**WORK INSTRUCTION:** Output the records exactly, with no line skipped.

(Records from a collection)
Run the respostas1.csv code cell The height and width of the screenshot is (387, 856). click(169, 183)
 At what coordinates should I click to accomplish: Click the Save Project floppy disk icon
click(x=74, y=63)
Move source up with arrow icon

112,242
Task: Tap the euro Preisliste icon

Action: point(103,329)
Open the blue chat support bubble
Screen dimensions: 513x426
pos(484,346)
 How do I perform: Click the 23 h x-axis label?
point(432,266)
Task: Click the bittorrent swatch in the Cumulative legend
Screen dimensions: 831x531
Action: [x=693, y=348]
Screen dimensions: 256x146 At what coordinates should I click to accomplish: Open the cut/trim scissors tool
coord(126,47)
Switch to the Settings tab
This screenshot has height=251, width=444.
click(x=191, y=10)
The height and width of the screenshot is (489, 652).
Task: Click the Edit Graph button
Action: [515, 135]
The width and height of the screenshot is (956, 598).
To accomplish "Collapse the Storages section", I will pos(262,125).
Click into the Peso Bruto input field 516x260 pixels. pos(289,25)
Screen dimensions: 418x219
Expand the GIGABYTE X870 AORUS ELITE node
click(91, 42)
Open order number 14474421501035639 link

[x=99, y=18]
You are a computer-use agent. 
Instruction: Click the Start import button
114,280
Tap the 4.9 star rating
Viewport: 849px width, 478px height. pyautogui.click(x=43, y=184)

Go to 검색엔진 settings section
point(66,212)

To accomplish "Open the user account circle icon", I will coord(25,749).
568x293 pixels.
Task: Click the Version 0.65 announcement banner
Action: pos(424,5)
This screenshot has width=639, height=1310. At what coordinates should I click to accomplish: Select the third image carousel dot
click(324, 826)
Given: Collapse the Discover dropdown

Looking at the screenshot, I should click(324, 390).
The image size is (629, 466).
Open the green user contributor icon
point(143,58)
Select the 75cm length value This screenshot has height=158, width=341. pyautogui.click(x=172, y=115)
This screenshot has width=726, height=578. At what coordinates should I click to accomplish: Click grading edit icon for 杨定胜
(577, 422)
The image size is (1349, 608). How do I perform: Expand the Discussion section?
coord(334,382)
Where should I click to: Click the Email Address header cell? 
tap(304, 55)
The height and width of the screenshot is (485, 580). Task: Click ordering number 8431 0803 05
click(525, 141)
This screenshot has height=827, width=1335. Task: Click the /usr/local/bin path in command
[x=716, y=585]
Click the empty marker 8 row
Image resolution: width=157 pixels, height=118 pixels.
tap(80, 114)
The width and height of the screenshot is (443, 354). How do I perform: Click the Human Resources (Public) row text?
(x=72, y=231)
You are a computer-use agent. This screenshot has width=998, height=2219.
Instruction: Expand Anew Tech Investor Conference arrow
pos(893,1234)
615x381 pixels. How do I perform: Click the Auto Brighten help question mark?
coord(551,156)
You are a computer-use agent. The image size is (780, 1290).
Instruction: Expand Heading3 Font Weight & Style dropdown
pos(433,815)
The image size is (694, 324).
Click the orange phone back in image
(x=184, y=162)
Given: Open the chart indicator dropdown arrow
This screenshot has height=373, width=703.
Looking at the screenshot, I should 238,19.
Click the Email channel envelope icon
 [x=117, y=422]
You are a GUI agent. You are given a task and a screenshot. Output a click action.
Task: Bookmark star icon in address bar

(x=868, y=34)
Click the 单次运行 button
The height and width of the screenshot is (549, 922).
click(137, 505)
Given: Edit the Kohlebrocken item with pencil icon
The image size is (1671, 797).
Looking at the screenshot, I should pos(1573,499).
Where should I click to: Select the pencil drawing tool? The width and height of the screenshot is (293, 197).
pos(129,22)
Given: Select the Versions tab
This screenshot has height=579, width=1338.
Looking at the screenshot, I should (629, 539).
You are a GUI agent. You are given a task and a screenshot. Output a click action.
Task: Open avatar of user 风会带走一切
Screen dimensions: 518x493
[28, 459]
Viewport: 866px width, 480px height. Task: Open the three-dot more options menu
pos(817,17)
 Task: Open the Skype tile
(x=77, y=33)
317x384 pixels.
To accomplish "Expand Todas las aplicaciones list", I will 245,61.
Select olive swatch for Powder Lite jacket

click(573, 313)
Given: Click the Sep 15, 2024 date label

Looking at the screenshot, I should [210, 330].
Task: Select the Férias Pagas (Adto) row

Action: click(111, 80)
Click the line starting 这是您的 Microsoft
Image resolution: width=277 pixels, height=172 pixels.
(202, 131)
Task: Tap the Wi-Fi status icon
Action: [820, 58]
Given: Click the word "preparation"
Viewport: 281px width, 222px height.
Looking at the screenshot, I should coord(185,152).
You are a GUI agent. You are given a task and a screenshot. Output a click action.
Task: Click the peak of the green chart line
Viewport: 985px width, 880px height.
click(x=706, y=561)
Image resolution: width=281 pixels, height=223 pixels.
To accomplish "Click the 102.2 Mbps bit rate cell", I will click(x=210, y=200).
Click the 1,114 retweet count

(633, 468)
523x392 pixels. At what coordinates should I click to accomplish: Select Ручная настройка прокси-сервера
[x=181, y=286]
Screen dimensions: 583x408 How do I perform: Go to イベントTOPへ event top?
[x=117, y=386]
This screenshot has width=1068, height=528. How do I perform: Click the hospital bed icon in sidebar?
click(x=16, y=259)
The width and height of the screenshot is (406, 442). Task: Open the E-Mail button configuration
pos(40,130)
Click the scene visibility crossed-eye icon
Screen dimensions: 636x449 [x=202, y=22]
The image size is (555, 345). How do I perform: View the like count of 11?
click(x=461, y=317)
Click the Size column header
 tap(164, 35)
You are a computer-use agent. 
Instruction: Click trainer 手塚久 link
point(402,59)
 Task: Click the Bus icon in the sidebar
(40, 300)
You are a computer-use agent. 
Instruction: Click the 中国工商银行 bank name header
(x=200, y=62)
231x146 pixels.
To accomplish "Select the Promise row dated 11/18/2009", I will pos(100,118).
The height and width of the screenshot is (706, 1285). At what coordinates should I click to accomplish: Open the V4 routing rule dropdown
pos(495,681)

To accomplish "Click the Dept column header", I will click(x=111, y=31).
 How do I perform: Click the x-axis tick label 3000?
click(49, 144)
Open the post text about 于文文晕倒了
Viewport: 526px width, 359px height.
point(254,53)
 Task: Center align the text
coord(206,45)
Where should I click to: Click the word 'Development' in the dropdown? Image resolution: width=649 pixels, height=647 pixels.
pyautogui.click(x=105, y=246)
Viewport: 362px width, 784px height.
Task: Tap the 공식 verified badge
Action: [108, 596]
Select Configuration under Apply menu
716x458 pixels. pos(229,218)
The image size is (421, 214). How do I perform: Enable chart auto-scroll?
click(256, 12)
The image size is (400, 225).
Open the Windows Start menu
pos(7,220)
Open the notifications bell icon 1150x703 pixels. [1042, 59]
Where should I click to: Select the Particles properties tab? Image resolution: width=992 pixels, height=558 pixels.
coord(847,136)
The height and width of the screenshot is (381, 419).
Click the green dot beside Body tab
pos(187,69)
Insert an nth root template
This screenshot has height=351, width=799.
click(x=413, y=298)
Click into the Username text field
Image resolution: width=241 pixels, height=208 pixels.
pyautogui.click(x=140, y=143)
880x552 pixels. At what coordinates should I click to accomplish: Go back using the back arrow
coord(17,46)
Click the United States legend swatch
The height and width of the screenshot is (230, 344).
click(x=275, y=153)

**SOLUTION:**
Run the respostas1.csv code cell The height and width of the screenshot is (387, 856). click(169, 183)
 At what coordinates should I click to accomplish: Click the Save Project floppy disk icon
click(x=74, y=63)
Move source up with arrow icon

112,242
Task: Tap the euro Preisliste icon

Action: point(103,329)
Open the blue chat support bubble
Screen dimensions: 513x426
pos(484,346)
 How do I perform: Click the 23 h x-axis label?
point(432,266)
Task: Click the bittorrent swatch in the Cumulative legend
Screen dimensions: 831x531
Action: [x=693, y=348]
Screen dimensions: 256x146 At what coordinates should I click to accomplish: Open the cut/trim scissors tool
coord(126,47)
Switch to the Settings tab
This screenshot has height=251, width=444.
click(x=191, y=10)
The height and width of the screenshot is (489, 652).
Task: Click the Edit Graph button
Action: [515, 135]
The width and height of the screenshot is (956, 598).
To accomplish "Collapse the Storages section", I will pos(262,125).
Click into the Peso Bruto input field 516x260 pixels. pos(289,25)
Screen dimensions: 418x219
Expand the GIGABYTE X870 AORUS ELITE node
click(91, 42)
Open order number 14474421501035639 link

[x=99, y=18]
You are a computer-use agent. 
Instruction: Click the Start import button
114,280
Tap the 4.9 star rating
Viewport: 849px width, 478px height. pyautogui.click(x=43, y=184)

Go to 검색엔진 settings section
point(66,212)

To accomplish "Open the user account circle icon", I will coord(25,749).
568x293 pixels.
Task: Click the Version 0.65 announcement banner
Action: pos(424,5)
This screenshot has width=639, height=1310. At what coordinates should I click to accomplish: Select the third image carousel dot
click(324, 826)
Given: Collapse the Discover dropdown

Looking at the screenshot, I should click(324, 390).
The image size is (629, 466).
Open the green user contributor icon
point(143,58)
Select the 75cm length value This screenshot has height=158, width=341. pyautogui.click(x=172, y=115)
This screenshot has width=726, height=578. At what coordinates should I click to accomplish: Click grading edit icon for 杨定胜
(577, 422)
The image size is (1349, 608). How do I perform: Expand the Discussion section?
coord(334,382)
Where should I click to: Click the Email Address header cell? 
tap(304, 55)
The height and width of the screenshot is (485, 580). Task: Click ordering number 8431 0803 05
click(525, 141)
This screenshot has height=827, width=1335. Task: Click the /usr/local/bin path in command
[x=716, y=585]
Click the empty marker 8 row
Image resolution: width=157 pixels, height=118 pixels.
tap(80, 114)
The width and height of the screenshot is (443, 354). How do I perform: Click the Human Resources (Public) row text?
(x=72, y=231)
You are a computer-use agent. This screenshot has width=998, height=2219.
Instruction: Expand Anew Tech Investor Conference arrow
pos(893,1234)
615x381 pixels. How do I perform: Click the Auto Brighten help question mark?
coord(551,156)
You are a computer-use agent. The image size is (780, 1290).
Instruction: Expand Heading3 Font Weight & Style dropdown
pos(433,815)
The image size is (694, 324).
Click the orange phone back in image
(x=184, y=162)
Given: Open the chart indicator dropdown arrow
This screenshot has height=373, width=703.
Looking at the screenshot, I should 238,19.
Click the Email channel envelope icon
 [x=117, y=422]
You are a GUI agent. You are given a task and a screenshot. Output a click action.
Task: Bookmark star icon in address bar

(x=868, y=34)
Click the 单次运行 button
The height and width of the screenshot is (549, 922).
click(137, 505)
Given: Edit the Kohlebrocken item with pencil icon
The image size is (1671, 797).
Looking at the screenshot, I should pos(1573,499).
Where should I click to: Select the pencil drawing tool? The width and height of the screenshot is (293, 197).
pos(129,22)
Given: Select the Versions tab
This screenshot has height=579, width=1338.
Looking at the screenshot, I should (629, 539).
You are a GUI agent. You are given a task and a screenshot. Output a click action.
Task: Open avatar of user 风会带走一切
Screen dimensions: 518x493
[28, 459]
Viewport: 866px width, 480px height. Task: Open the three-dot more options menu
pos(817,17)
 Task: Open the Skype tile
(x=77, y=33)
317x384 pixels.
To accomplish "Expand Todas las aplicaciones list", I will 245,61.
Select olive swatch for Powder Lite jacket

click(573, 313)
Given: Click the Sep 15, 2024 date label

Looking at the screenshot, I should [210, 330].
Task: Select the Férias Pagas (Adto) row

Action: click(111, 80)
Click the line starting 这是您的 Microsoft
Image resolution: width=277 pixels, height=172 pixels.
(202, 131)
Task: Tap the Wi-Fi status icon
Action: [820, 58]
Given: Click the word "preparation"
Viewport: 281px width, 222px height.
Looking at the screenshot, I should coord(185,152).
You are a GUI agent. You are given a task and a screenshot. Output a click action.
Task: Click the peak of the green chart line
Viewport: 985px width, 880px height.
click(x=706, y=561)
Image resolution: width=281 pixels, height=223 pixels.
To accomplish "Click the 102.2 Mbps bit rate cell", I will click(x=210, y=200).
Click the 1,114 retweet count

(633, 468)
523x392 pixels. At what coordinates should I click to accomplish: Select Ручная настройка прокси-сервера
[x=181, y=286]
Screen dimensions: 583x408 How do I perform: Go to イベントTOPへ event top?
[x=117, y=386]
This screenshot has width=1068, height=528. How do I perform: Click the hospital bed icon in sidebar?
click(x=16, y=259)
The width and height of the screenshot is (406, 442). Task: Open the E-Mail button configuration
pos(40,130)
Click the scene visibility crossed-eye icon
Screen dimensions: 636x449 [x=202, y=22]
The image size is (555, 345). How do I perform: View the like count of 11?
click(x=461, y=317)
Click the Size column header
 tap(164, 35)
You are a computer-use agent. 
Instruction: Click trainer 手塚久 link
point(402,59)
 Task: Click the Bus icon in the sidebar
(40, 300)
You are a computer-use agent. 
Instruction: Click the 中国工商银行 bank name header
(x=200, y=62)
231x146 pixels.
To accomplish "Select the Promise row dated 11/18/2009", I will pos(100,118).
The height and width of the screenshot is (706, 1285). At what coordinates should I click to accomplish: Open the V4 routing rule dropdown
pos(495,681)

To accomplish "Click the Dept column header", I will click(x=111, y=31).
 How do I perform: Click the x-axis tick label 3000?
click(49, 144)
Open the post text about 于文文晕倒了
Viewport: 526px width, 359px height.
point(254,53)
 Task: Center align the text
coord(206,45)
Where should I click to: Click the word 'Development' in the dropdown? Image resolution: width=649 pixels, height=647 pixels.
pyautogui.click(x=105, y=246)
Viewport: 362px width, 784px height.
Task: Tap the 공식 verified badge
Action: [108, 596]
Select Configuration under Apply menu
716x458 pixels. pos(229,218)
The image size is (421, 214). How do I perform: Enable chart auto-scroll?
click(256, 12)
The image size is (400, 225).
Open the Windows Start menu
pos(7,220)
Open the notifications bell icon 1150x703 pixels. [1042, 59]
Where should I click to: Select the Particles properties tab? Image resolution: width=992 pixels, height=558 pixels.
coord(847,136)
The height and width of the screenshot is (381, 419).
Click the green dot beside Body tab
pos(187,69)
Insert an nth root template
This screenshot has height=351, width=799.
click(x=413, y=298)
Click into the Username text field
Image resolution: width=241 pixels, height=208 pixels.
pyautogui.click(x=140, y=143)
880x552 pixels. At what coordinates should I click to accomplish: Go back using the back arrow
coord(17,46)
Click the United States legend swatch
The height and width of the screenshot is (230, 344).
click(x=275, y=153)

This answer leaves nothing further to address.